538      * @param buffer UnicodeString to store the result rules
539      * @stable ICU 2.2
540      */
541     void getRules(UColRuleOption delta, UnicodeString &buffer);
542 
543     /**
544      * Universal attribute setter
545      * @param attr attribute type
546      * @param value attribute value
547      * @param status to indicate whether the operation went on smoothly or there were errors
548      * @stable ICU 2.2
549      */
550     virtual void setAttribute(UColAttribute attr, UColAttributeValue value,
551                               UErrorCode &status);
552 
553     /**
554      * Universal attribute getter.
555      * @param attr attribute type
556      * @param status to indicate whether the operation went on smoothly or there were errors
557      * @return attribute value
558      * @stable ICU 2.2
559      */
560     virtual UColAttributeValue getAttribute(UColAttribute attr,
561                                             UErrorCode &status);
562 
563     /**
564      * Sets the variable top to a collation element value of a string supplied.
565      * @param varTop one or more (if contraction) UChars to which the variable top should be set
566      * @param len length of variable top string.
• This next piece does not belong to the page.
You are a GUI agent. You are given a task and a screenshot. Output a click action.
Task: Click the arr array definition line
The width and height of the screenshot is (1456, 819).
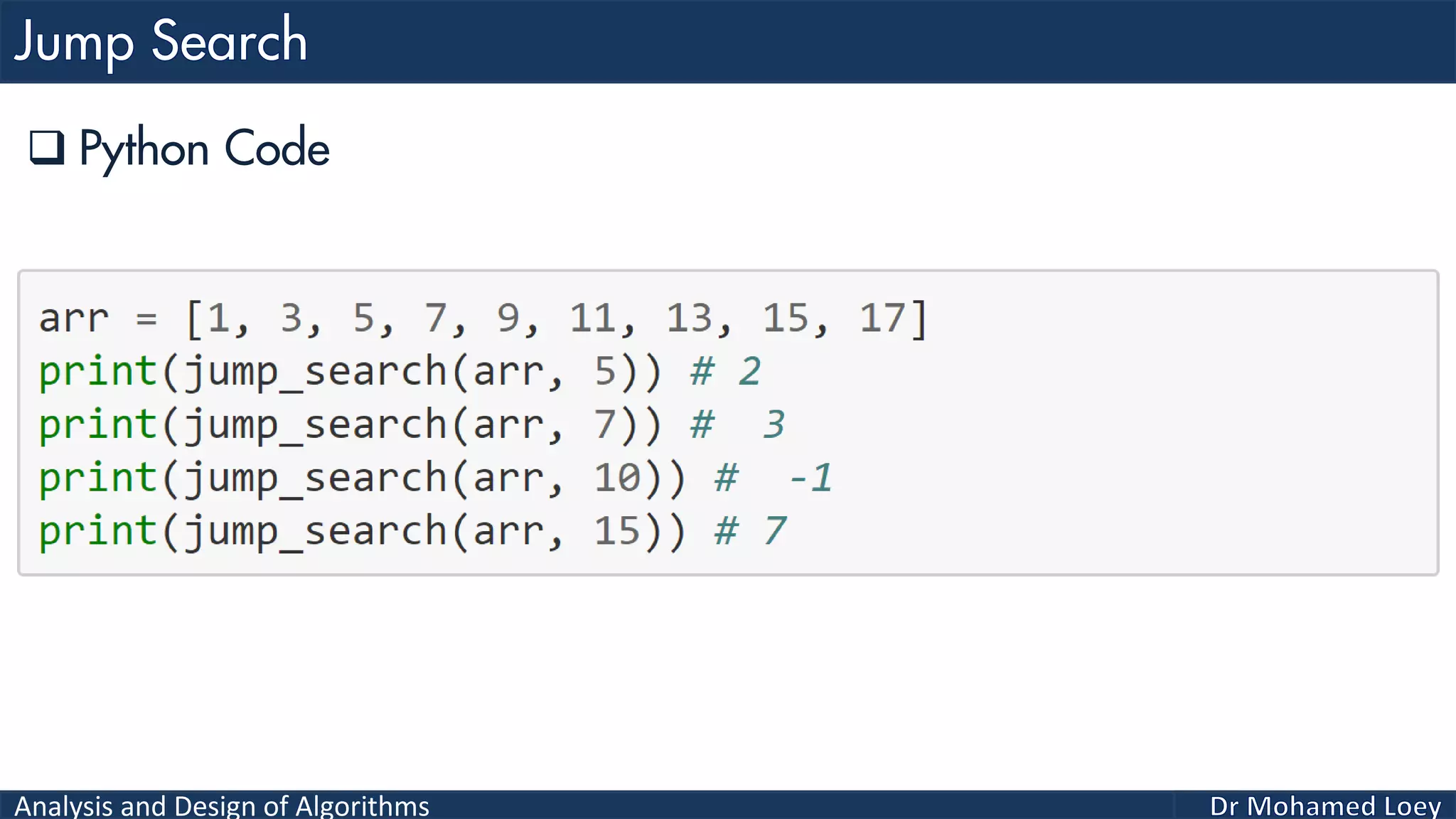click(483, 318)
If -1 it is considered to be zero terminated.
567      * @param status error code. If error code is set, the return value is undefined. Errors set by this function are: <br>
568      *    U_CE_NOT_FOUND_ERROR if more than one character was passed and there is no such a contraction<br>
569      *    U_PRIMARY_TOO_LONG_ERROR if the primary for the variable top has more than two bytes
570      * @return a 32 bit value containing the value of the variable top in upper 16 bits. Lower 16 bits are undefined
571      * @stable ICU 2.0
572      */
573     virtual uint32_t setVariableTop(const UChar *varTop, int32_t len, UErrorCode &status);
574 
575     /**
576      * Sets the variable top to a collation element value of a string supplied.
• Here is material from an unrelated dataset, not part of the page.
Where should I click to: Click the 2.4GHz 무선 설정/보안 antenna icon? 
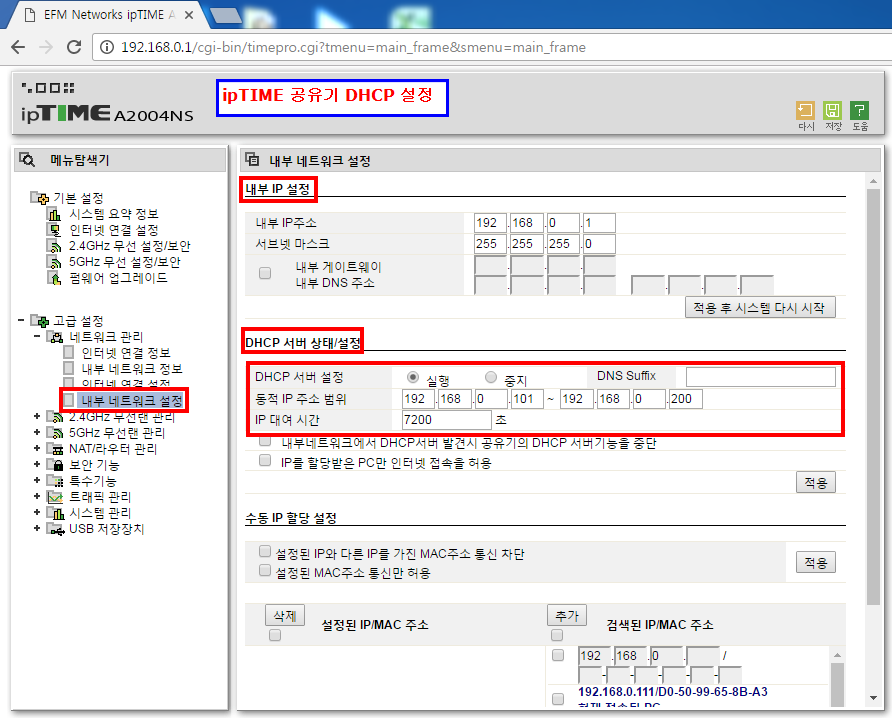click(x=54, y=248)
577      * @param varTop an UnicodeString size 1 or more (if contraction) of UChars to which the variable top should be set
578      * @param status error code. If error code is set, the return value is undefined. Errors set by this function are: <br>
579      *    U_CE_NOT_FOUND_ERROR if more than one character was passed and there is no such a contraction<br>
580      *    U_PRIMARY_TOO_LONG_ERROR if the primary for the variable top has more than two bytes
581      * @return a 32 bit value containing the value of the variable top in upper 16 bits. Lower 16 bits are undefined
582      * @stable ICU 2.0
583      */
584     virtual uint32_t setVariableTop(const UnicodeString varTop, UErrorCode &status);
585 
586     /**
587      * Sets the variable top to a collation element value supplied. Variable top is set to the upper 16 bits.
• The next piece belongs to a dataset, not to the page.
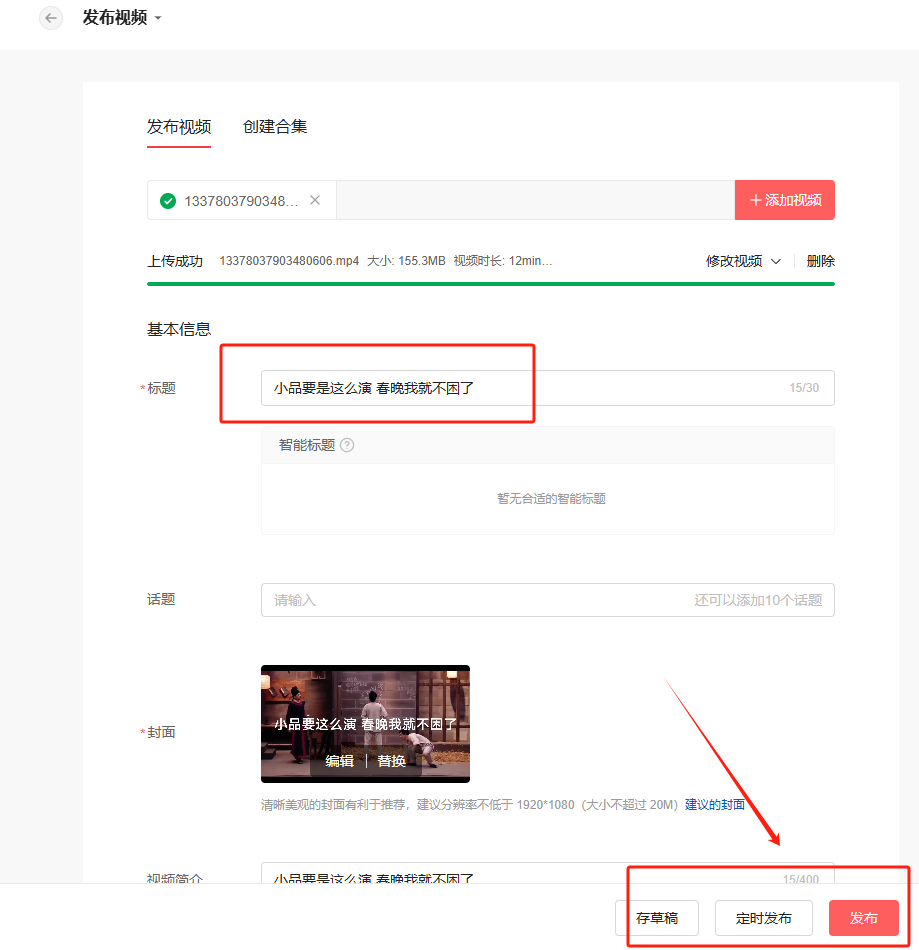Save as draft with 存草稿
This screenshot has height=950, width=919.
657,918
588      * Lower 16 bits are ignored.
589      * @param varTop CE value, as returned by setVariableTop or ucol)getVariableTop
590      * @param status error code (not changed by function)
591      * @stable ICU 2.0
592      */
593     virtual void setVariableTop(const uint32_t varTop, UErrorCode &status);
594 
595     /**
596      * Gets the variable top value of a Collator.
597      * Lower 16 bits are undefined and should be ignored.
598      * @param status error code (not changed by function). If error code is set, the return value is undefined.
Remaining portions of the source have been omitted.